#### [WRITTEN REQUEST]
Render every line of the records below as a JSON list of strings, one string per line, and omit blank lines.

#### [LISTED RECORDS]
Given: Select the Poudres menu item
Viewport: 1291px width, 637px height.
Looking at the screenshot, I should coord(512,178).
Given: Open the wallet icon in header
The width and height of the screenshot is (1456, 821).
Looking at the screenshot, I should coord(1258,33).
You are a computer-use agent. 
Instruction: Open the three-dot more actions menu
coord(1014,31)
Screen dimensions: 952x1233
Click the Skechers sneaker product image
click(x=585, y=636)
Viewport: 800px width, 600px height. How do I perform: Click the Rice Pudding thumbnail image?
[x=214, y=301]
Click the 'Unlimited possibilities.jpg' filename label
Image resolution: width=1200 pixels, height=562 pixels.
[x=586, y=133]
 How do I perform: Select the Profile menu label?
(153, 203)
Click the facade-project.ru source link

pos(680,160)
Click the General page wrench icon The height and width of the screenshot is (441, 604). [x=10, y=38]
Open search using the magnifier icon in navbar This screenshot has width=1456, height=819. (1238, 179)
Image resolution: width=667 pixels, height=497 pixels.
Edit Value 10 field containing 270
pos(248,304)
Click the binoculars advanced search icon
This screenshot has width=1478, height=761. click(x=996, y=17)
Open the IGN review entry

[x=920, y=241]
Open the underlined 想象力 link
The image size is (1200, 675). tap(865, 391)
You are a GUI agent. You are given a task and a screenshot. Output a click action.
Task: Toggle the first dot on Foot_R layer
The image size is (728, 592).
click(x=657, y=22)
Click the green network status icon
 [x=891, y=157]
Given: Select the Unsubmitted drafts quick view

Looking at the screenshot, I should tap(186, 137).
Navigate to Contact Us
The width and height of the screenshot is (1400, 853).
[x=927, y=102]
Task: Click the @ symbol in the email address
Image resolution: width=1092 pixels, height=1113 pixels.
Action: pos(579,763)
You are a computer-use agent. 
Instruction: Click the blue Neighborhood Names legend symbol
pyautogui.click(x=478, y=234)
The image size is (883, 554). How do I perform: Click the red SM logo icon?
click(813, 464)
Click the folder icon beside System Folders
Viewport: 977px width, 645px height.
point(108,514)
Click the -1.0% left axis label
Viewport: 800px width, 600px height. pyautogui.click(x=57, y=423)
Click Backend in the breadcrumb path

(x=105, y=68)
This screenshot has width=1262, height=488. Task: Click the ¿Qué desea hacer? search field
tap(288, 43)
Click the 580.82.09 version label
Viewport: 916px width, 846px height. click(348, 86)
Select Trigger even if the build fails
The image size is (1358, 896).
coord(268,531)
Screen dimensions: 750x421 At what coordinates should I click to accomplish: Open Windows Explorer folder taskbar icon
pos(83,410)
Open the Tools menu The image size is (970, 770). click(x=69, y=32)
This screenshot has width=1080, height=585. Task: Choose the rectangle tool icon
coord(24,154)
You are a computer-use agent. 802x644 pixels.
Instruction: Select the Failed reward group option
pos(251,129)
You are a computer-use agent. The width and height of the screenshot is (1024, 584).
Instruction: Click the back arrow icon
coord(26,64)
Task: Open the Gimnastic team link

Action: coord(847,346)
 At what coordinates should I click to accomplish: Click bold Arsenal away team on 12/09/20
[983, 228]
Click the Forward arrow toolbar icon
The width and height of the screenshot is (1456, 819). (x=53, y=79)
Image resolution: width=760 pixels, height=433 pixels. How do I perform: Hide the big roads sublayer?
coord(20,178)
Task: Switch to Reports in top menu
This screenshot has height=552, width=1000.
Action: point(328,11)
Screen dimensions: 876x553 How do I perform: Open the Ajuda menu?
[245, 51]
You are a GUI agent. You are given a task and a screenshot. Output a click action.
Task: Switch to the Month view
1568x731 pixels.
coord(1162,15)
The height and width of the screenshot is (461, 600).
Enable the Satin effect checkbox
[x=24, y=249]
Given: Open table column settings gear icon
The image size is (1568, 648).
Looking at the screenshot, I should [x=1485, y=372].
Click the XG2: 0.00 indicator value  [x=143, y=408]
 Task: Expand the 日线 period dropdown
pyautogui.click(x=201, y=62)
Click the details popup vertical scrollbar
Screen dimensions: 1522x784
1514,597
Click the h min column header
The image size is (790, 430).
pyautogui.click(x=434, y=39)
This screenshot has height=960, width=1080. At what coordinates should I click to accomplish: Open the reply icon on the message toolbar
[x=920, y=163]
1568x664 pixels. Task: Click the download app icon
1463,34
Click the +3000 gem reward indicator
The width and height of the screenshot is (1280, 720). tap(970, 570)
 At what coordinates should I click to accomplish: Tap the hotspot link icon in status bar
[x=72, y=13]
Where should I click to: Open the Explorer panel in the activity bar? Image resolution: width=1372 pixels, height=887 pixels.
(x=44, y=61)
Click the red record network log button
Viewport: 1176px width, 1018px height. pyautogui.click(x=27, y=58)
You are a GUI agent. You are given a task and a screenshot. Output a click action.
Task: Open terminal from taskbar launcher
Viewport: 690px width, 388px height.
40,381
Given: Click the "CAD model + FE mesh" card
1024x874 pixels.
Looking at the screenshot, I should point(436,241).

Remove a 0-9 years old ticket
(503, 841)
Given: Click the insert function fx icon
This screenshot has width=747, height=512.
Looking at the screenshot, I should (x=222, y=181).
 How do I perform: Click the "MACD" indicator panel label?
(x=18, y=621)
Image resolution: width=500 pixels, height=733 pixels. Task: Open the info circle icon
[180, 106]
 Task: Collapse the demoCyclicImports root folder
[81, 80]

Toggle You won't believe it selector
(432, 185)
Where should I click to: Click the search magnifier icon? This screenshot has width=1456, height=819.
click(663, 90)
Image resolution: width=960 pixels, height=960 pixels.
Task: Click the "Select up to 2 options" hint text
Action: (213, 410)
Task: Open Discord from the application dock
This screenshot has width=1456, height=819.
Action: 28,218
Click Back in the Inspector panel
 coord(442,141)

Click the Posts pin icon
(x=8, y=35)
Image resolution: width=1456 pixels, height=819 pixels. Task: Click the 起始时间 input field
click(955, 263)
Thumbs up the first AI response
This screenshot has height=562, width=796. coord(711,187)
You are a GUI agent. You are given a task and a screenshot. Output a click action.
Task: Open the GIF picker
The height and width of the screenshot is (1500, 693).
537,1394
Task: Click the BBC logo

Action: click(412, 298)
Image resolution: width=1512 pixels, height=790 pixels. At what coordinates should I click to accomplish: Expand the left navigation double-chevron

#### [OUTPUT OF THE TASK]
[
  "Given: Select the Poudres menu item",
  "Viewport: 1291px width, 637px height.",
  "Looking at the screenshot, I should coord(512,178).",
  "Given: Open the wallet icon in header",
  "The width and height of the screenshot is (1456, 821).",
  "Looking at the screenshot, I should coord(1258,33).",
  "You are a computer-use agent. ",
  "Instruction: Open the three-dot more actions menu",
  "coord(1014,31)",
  "Screen dimensions: 952x1233",
  "Click the Skechers sneaker product image",
  "click(x=585, y=636)",
  "Viewport: 800px width, 600px height. How do I perform: Click the Rice Pudding thumbnail image?",
  "[x=214, y=301]",
  "Click the 'Unlimited possibilities.jpg' filename label",
  "Image resolution: width=1200 pixels, height=562 pixels.",
  "[x=586, y=133]",
  " How do I perform: Select the Profile menu label?",
  "(153, 203)",
  "Click the facade-project.ru source link",
  "pos(680,160)",
  "Click the General page wrench icon The height and width of the screenshot is (441, 604). [x=10, y=38]",
  "Open search using the magnifier icon in navbar This screenshot has width=1456, height=819. (1238, 179)",
  "Image resolution: width=667 pixels, height=497 pixels.",
  "Edit Value 10 field containing 270",
  "pos(248,304)",
  "Click the binoculars advanced search icon",
  "This screenshot has width=1478, height=761. click(x=996, y=17)",
  "Open the IGN review entry",
  "[x=920, y=241]",
  "Open the underlined 想象力 link",
  "The image size is (1200, 675). tap(865, 391)",
  "You are a GUI agent. You are given a task and a screenshot. Output a click action.",
  "Task: Toggle the first dot on Foot_R layer",
  "The image size is (728, 592).",
  "click(x=657, y=22)",
  "Click the green network status icon",
  " [x=891, y=157]",
  "Given: Select the Unsubmitted drafts quick view",
  "Looking at the screenshot, I should tap(186, 137).",
  "Navigate to Contact Us",
  "The width and height of the screenshot is (1400, 853).",
  "[x=927, y=102]",
  "Task: Click the @ symbol in the email address",
  "Image resolution: width=1092 pixels, height=1113 pixels.",
  "Action: pos(579,763)",
  "You are a computer-use agent. ",
  "Instruction: Click the blue Neighborhood Names legend symbol",
  "pyautogui.click(x=478, y=234)",
  "The image size is (883, 554). How do I perform: Click the red SM logo icon?",
  "click(813, 464)",
  "Click the folder icon beside System Folders",
  "Viewport: 977px width, 645px height.",
  "point(108,514)",
  "Click the -1.0% left axis label",
  "Viewport: 800px width, 600px height. pyautogui.click(x=57, y=423)",
  "Click Backend in the breadcrumb path",
  "(x=105, y=68)",
  "This screenshot has width=1262, height=488. Task: Click the ¿Qué desea hacer? search field",
  "tap(288, 43)",
  "Click the 580.82.09 version label",
  "Viewport: 916px width, 846px height. click(348, 86)",
  "Select Trigger even if the build fails",
  "The image size is (1358, 896).",
  "coord(268,531)",
  "Screen dimensions: 750x421 At what coordinates should I click to accomplish: Open Windows Explorer folder taskbar icon",
  "pos(83,410)",
  "Open the Tools menu The image size is (970, 770). click(x=69, y=32)",
  "This screenshot has width=1080, height=585. Task: Choose the rectangle tool icon",
  "coord(24,154)",
  "You are a computer-use agent. 802x644 pixels.",
  "Instruction: Select the Failed reward group option",
  "pos(251,129)",
  "You are a computer-use agent. The width and height of the screenshot is (1024, 584).",
  "Instruction: Click the back arrow icon",
  "coord(26,64)",
  "Task: Open the Gimnastic team link",
  "Action: coord(847,346)",
  " At what coordinates should I click to accomplish: Click bold Arsenal away team on 12/09/20",
  "[983, 228]",
  "Click the Forward arrow toolbar icon",
  "The width and height of the screenshot is (1456, 819). (x=53, y=79)",
  "Image resolution: width=760 pixels, height=433 pixels. How do I perform: Hide the big roads sublayer?",
  "coord(20,178)",
  "Task: Switch to Reports in top menu",
  "This screenshot has height=552, width=1000.",
  "Action: point(328,11)",
  "Screen dimensions: 876x553 How do I perform: Open the Ajuda menu?",
  "[245, 51]",
  "You are a GUI agent. You are given a task and a screenshot. Output a click action.",
  "Task: Switch to the Month view",
  "1568x731 pixels.",
  "coord(1162,15)",
  "The height and width of the screenshot is (461, 600).",
  "Enable the Satin effect checkbox",
  "[x=24, y=249]",
  "Given: Open table column settings gear icon",
  "The image size is (1568, 648).",
  "Looking at the screenshot, I should [x=1485, y=372].",
  "Click the XG2: 0.00 indicator value  [x=143, y=408]",
  " Task: Expand the 日线 period dropdown",
  "pyautogui.click(x=201, y=62)",
  "Click the details popup vertical scrollbar",
  "Screen dimensions: 1522x784",
  "1514,597",
  "Click the h min column header",
  "The image size is (790, 430).",
  "pyautogui.click(x=434, y=39)",
  "This screenshot has height=960, width=1080. At what coordinates should I click to accomplish: Open the reply icon on the message toolbar",
  "[x=920, y=163]",
  "1568x664 pixels. Task: Click the download app icon",
  "1463,34",
  "Click the +3000 gem reward indicator",
  "The width and height of the screenshot is (1280, 720). tap(970, 570)",
  " At what coordinates should I click to accomplish: Tap the hotspot link icon in status bar",
  "[x=72, y=13]",
  "Where should I click to: Open the Explorer panel in the activity bar? Image resolution: width=1372 pixels, height=887 pixels.",
  "(x=44, y=61)",
  "Click the red record network log button",
  "Viewport: 1176px width, 1018px height. pyautogui.click(x=27, y=58)",
  "You are a GUI agent. You are given a task and a screenshot. Output a click action.",
  "Task: Open terminal from taskbar launcher",
  "Viewport: 690px width, 388px height.",
  "40,381",
  "Given: Click the \"CAD model + FE mesh\" card",
  "1024x874 pixels.",
  "Looking at the screenshot, I should point(436,241).",
  "Remove a 0-9 years old ticket",
  "(503, 841)",
  "Given: Click the insert function fx icon",
  "This screenshot has width=747, height=512.",
  "Looking at the screenshot, I should (x=222, y=181).",
  " How do I perform: Click the \"MACD\" indicator panel label?",
  "(x=18, y=621)",
  "Image resolution: width=500 pixels, height=733 pixels. Task: Open the info circle icon",
  "[180, 106]",
  " Task: Collapse the demoCyclicImports root folder",
  "[81, 80]",
  "Toggle You won't believe it selector",
  "(432, 185)",
  "Where should I click to: Click the search magnifier icon? This screenshot has width=1456, height=819.",
  "click(663, 90)",
  "Image resolution: width=960 pixels, height=960 pixels.",
  "Task: Click the \"Select up to 2 options\" hint text",
  "Action: (213, 410)",
  "Task: Open Discord from the application dock",
  "This screenshot has width=1456, height=819.",
  "Action: 28,218",
  "Click Back in the Inspector panel",
  " coord(442,141)",
  "Click the Posts pin icon",
  "(x=8, y=35)",
  "Image resolution: width=1456 pixels, height=819 pixels. Task: Click the 起始时间 input field",
  "click(955, 263)",
  "Thumbs up the first AI response",
  "This screenshot has height=562, width=796. coord(711,187)",
  "You are a GUI agent. You are given a task and a screenshot. Output a click action.",
  "Task: Open the GIF picker",
  "The height and width of the screenshot is (1500, 693).",
  "537,1394",
  "Task: Click the BBC logo",
  "Action: click(412, 298)",
  "Image resolution: width=1512 pixels, height=790 pixels. At what coordinates should I click to accomplish: Expand the left navigation double-chevron"
]